PHOENIX — An attorney for some state lawmakers warned a judge Thursday that a constitutional limit on tax hikes would be shredded if he allows a levy on hospitals to fund an expanded Medicaid program to stand.
“The voters added Proposition 108 to the Arizona Constitution on the constraint on the Legislature’s power to collect money,” said Christina Sandefur. It says that new taxes or tax increases need a two-thirds vote of both the House and Senate to take effect.
And Sandefur told Maricopa County Superior Court Judge Douglas Gerlach it was meant to be airtight, with the supermajority required even in cases of emergency. More to the point, she said it has to apply to a 2013 vote that let the head of the state’s Medicaid program assess hospitals $270 million to pay for the state’s share of expanding the program and adding 350,000 people to the health-care rolls.
“To exempt the provider tax here really creates a serious loophole,” Sandefur said. And she said that loophole is not closed because lawmakers left it up to Tom Betlach, head of the state’s Medicaid program, to determine how much to raise and who to exempt.
“It allows the Legislature to give ultimate discretion to an unelected, appointed administrator,” she said.
But Douglas Northup, representing the Ducey administration, told Gerlach that the levy is not a tax but simply a fee. And he said the 1992 voter-approved constitutional amendment does not apply to fees.
What makes the difference, Northup said, is that a tax applies pretty much across the board. By contrast, he said, this levy is being imposed on just 97 hospitals.
And he said the levy has one other trait that makes it a fee: It benefits those who are paying it.
Northup acknowledged that the 350,000 Arizonans who are now getting care they did not have prior to expansion certainly are beneficiaries. About 1.7 million people are now enrolled in the Arizona Health Care Cost Containment System, the state’s Medicaid program.
But he said the expansion was designed mainly to help the hospitals that said they were losing money because so many people were showing up at their doors without insurance or private funds to pay for care. More people with insurance, Northup said, means more money for hospitals.
State officials pegged the benefit to hospitals at $407 million, far more than they are paying.
What Gerlach decides to call the charge will determine whether the state can continue to collect it.
The Ducey administration needs the judge to call it a fee to uphold the 2013 vote enacting it. That’s because it had the support of only a majority of lawmakers, short of the two-thirds vote the Arizona Constitution demands for a tax.
Lawmakers on the losing end of that vote — enough of them to deny that two-thirds margin — then filed suit, accusing their colleagues in the majority of ignoring the constitution.
Last year, over former Gov. Jan Brewer’s objections, the Arizona Supreme Court ruled the dissident lawmakers do have a right to sue. Justice Rebecca White Berch, writing for the unanimous court, said if the levy is a tax, their votes — and veto power — were effectively and illegally nullified.
Gerlach said he could rule as early as this coming week on whether he believes the levy is truly a tax. But even the judge acknowledged that whichever side loses is virtually certain to appeal.
The legal fight stems from a 2004 voter-approved law that requires AHCCCS to provide free care to virtually everyone below the federal poverty level.

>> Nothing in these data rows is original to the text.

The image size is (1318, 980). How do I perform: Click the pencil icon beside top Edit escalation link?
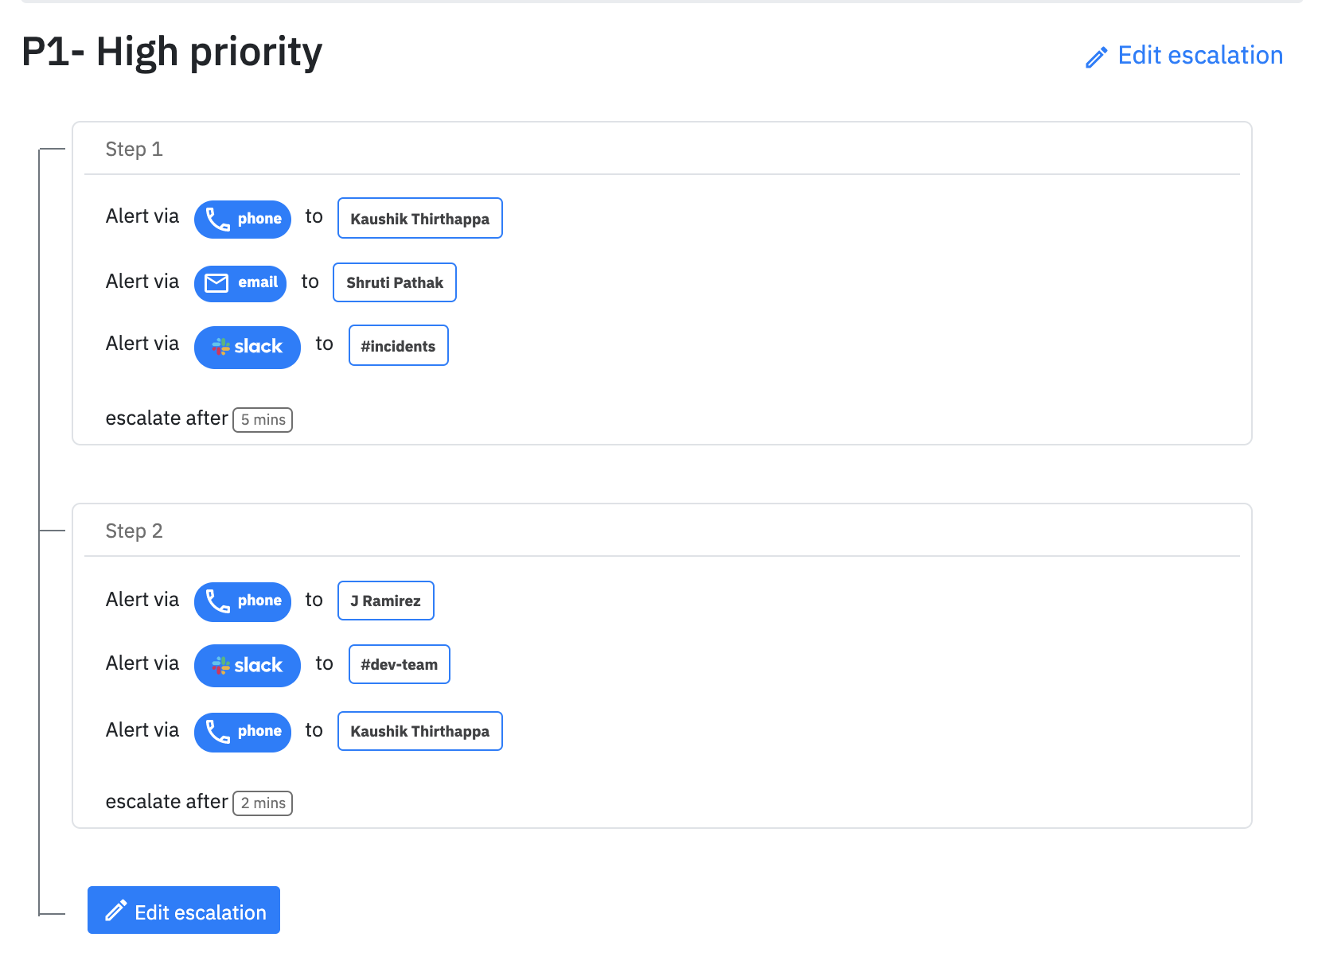(1096, 57)
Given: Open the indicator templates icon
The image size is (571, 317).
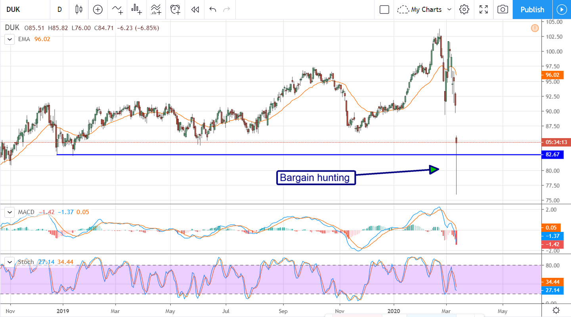Looking at the screenshot, I should [x=156, y=9].
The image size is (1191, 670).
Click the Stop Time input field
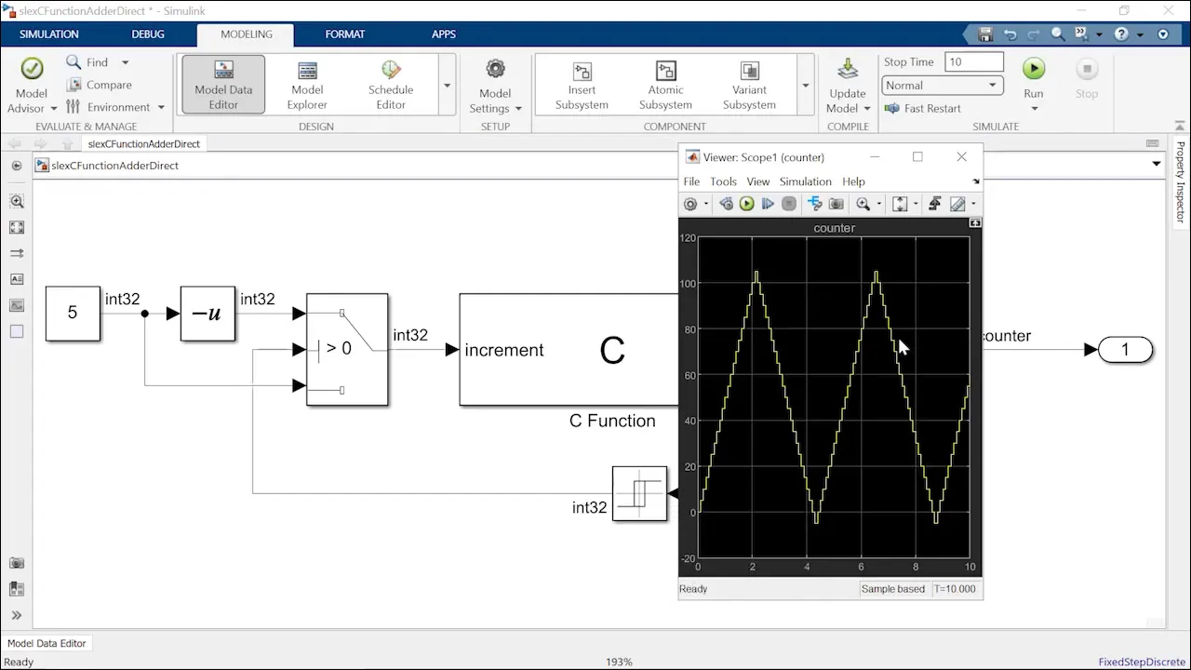pos(973,61)
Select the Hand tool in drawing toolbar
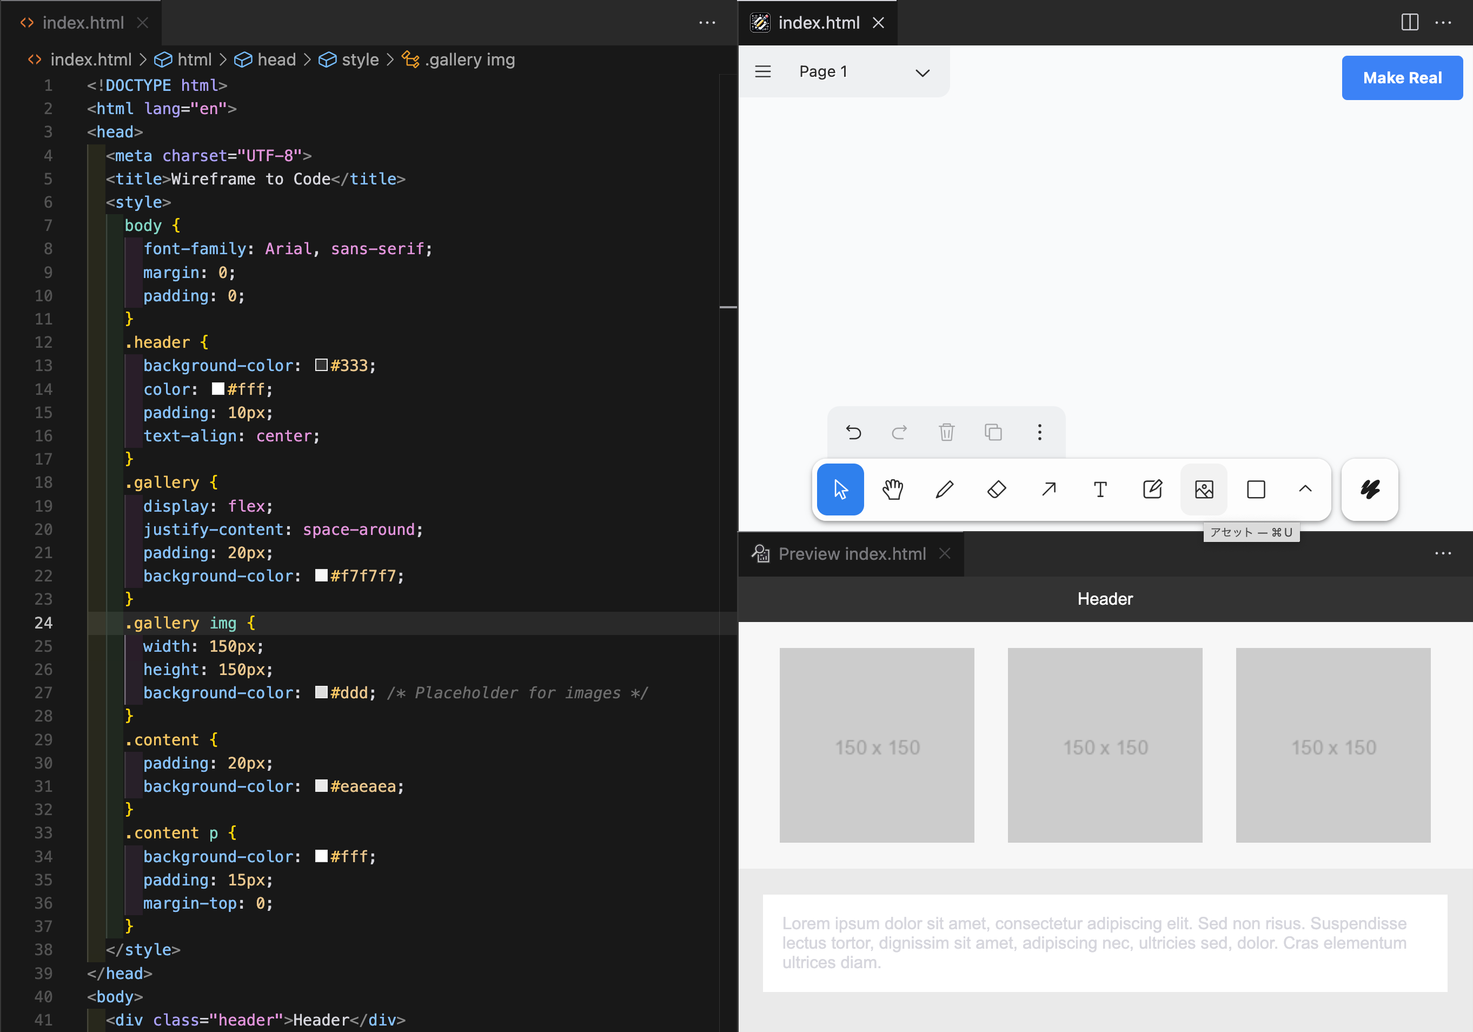The width and height of the screenshot is (1473, 1032). 892,490
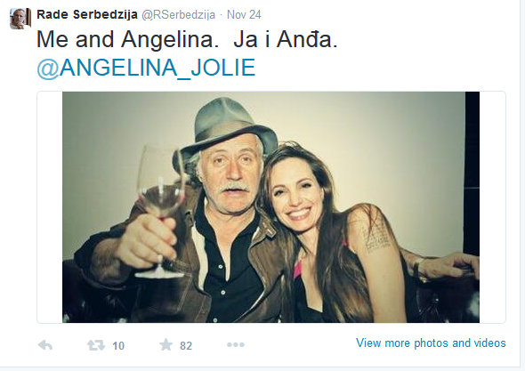Retweet using the retweet arrows icon
Image resolution: width=525 pixels, height=371 pixels.
point(96,345)
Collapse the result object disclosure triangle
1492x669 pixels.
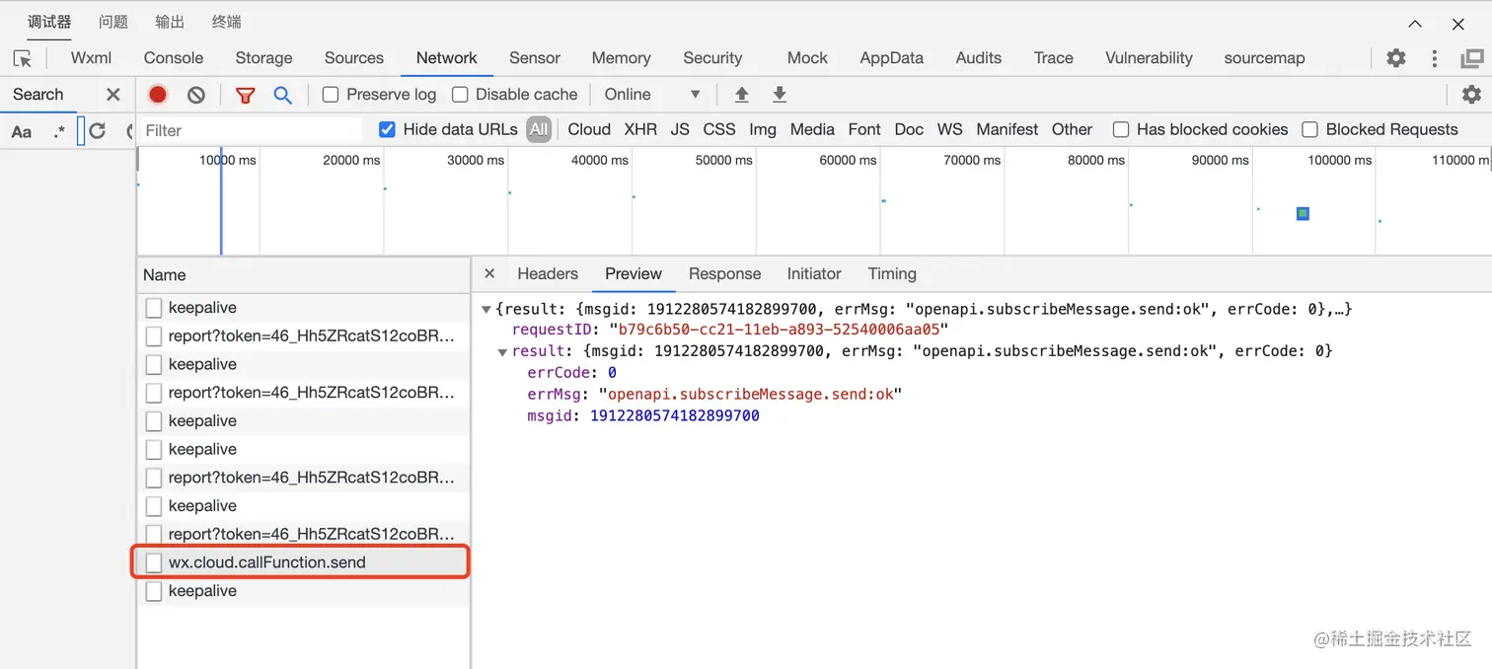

But Brewer and state lawmakers, facing a budget crunch, decided in 2011 to no longer provide coverage for single adults. Legal challenges to that decision went nowhere.
In 2013, however, Brewer figured out that Arizona could get money through the federal Affordable Care Act to restore coverage for the 60,000 single adults who had been cut.
But Arizona also had to expand the program to ensure everyone earning up to 138 percent of the federal poverty level, or about $27,000 for a family of three, could enroll, adding perhaps another 250,000.
Even with the federal dollars, though, there was still a cost to the state.
So Brewer crafted the law to let Betlach levy what she called an “assessment” on hospitals to pay that share. That plan was approved with just the simple majority of Democrats and a few Republicans.
Most of the legislators voting against the plan, all Republicans, filed suit. They argued the assessment was a tax, making the simple majority vote unconstitutional.
Brewer first tried to kill the lawsuit by arguing that the only ones entitled to contest the legality of the assessment — and the lack of a two-thirds vote — were the hospitals themselves.
The hospitals, however, had no financial incentive to object. That’s because Betlach designed the levy so that no hospital chain would pay more than what it would gain by more of its patients having health insurance — every hospital chain would make money.